**Work instructions:**
Starting at the first line of the records below, transcribe each line exactly, ending with the line that contains "Task: Open the Analysis menu".

**Dataset entries:**
*** Begin section ***

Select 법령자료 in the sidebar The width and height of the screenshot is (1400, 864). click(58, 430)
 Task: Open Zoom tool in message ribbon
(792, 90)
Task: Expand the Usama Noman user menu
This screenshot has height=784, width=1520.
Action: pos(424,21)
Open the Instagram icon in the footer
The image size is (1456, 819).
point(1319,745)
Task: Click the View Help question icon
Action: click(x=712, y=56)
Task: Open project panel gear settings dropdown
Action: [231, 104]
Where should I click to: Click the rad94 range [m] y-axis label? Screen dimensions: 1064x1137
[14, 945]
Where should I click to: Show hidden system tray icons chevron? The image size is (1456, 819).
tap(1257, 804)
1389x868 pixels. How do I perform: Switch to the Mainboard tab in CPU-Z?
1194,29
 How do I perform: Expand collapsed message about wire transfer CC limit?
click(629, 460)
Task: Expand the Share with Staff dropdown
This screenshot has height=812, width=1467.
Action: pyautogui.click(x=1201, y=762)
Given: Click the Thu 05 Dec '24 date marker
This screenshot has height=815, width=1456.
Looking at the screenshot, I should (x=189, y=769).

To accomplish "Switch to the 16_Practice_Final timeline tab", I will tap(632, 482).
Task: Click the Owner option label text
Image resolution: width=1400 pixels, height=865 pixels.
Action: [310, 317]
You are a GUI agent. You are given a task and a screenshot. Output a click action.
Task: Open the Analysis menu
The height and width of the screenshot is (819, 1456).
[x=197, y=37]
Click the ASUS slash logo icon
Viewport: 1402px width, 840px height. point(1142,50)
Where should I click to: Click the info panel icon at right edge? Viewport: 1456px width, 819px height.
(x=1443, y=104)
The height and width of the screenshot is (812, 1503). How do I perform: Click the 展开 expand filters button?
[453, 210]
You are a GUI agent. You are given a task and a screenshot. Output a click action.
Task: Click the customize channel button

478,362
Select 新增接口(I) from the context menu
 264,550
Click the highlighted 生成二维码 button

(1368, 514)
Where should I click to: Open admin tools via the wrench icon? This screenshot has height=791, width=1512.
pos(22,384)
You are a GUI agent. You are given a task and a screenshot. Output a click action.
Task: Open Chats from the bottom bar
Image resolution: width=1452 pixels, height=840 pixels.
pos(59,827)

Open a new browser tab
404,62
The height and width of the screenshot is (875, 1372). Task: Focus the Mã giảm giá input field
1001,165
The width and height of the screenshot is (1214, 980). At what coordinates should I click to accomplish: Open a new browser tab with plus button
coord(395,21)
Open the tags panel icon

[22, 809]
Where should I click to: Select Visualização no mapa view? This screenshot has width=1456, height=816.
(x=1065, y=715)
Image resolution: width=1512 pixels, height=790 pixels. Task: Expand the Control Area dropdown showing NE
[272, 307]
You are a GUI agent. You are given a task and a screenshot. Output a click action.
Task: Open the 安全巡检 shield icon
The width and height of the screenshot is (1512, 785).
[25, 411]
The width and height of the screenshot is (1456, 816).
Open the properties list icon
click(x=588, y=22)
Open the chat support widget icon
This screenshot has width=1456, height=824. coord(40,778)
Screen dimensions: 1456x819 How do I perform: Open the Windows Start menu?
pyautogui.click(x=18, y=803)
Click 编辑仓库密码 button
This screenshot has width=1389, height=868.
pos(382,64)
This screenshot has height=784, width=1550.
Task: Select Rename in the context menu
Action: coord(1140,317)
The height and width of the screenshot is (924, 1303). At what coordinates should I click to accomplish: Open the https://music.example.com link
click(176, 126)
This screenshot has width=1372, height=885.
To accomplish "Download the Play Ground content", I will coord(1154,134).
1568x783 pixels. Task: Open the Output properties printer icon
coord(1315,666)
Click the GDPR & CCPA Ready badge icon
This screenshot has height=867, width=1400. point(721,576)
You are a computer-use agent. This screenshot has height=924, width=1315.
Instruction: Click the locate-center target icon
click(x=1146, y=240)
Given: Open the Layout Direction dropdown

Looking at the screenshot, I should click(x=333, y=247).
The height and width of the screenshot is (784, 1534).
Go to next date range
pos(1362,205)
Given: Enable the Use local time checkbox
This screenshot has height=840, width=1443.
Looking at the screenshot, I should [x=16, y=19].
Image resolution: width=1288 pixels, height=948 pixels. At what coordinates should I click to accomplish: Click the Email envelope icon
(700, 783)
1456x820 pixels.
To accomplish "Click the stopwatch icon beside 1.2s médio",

*** End section ***

**Your solution:**
Select 법령자료 in the sidebar The width and height of the screenshot is (1400, 864). click(58, 430)
 Task: Open Zoom tool in message ribbon
(792, 90)
Task: Expand the Usama Noman user menu
This screenshot has height=784, width=1520.
Action: pos(424,21)
Open the Instagram icon in the footer
The image size is (1456, 819).
point(1319,745)
Task: Click the View Help question icon
Action: click(x=712, y=56)
Task: Open project panel gear settings dropdown
Action: [231, 104]
Where should I click to: Click the rad94 range [m] y-axis label? Screen dimensions: 1064x1137
[14, 945]
Where should I click to: Show hidden system tray icons chevron? The image size is (1456, 819).
tap(1257, 804)
1389x868 pixels. How do I perform: Switch to the Mainboard tab in CPU-Z?
1194,29
 How do I perform: Expand collapsed message about wire transfer CC limit?
click(629, 460)
Task: Expand the Share with Staff dropdown
This screenshot has height=812, width=1467.
Action: pyautogui.click(x=1201, y=762)
Given: Click the Thu 05 Dec '24 date marker
This screenshot has height=815, width=1456.
Looking at the screenshot, I should (x=189, y=769).

To accomplish "Switch to the 16_Practice_Final timeline tab", I will tap(632, 482).
Task: Click the Owner option label text
Image resolution: width=1400 pixels, height=865 pixels.
Action: [310, 317]
You are a GUI agent. You are given a task and a screenshot. Output a click action.
Task: Open the Analysis menu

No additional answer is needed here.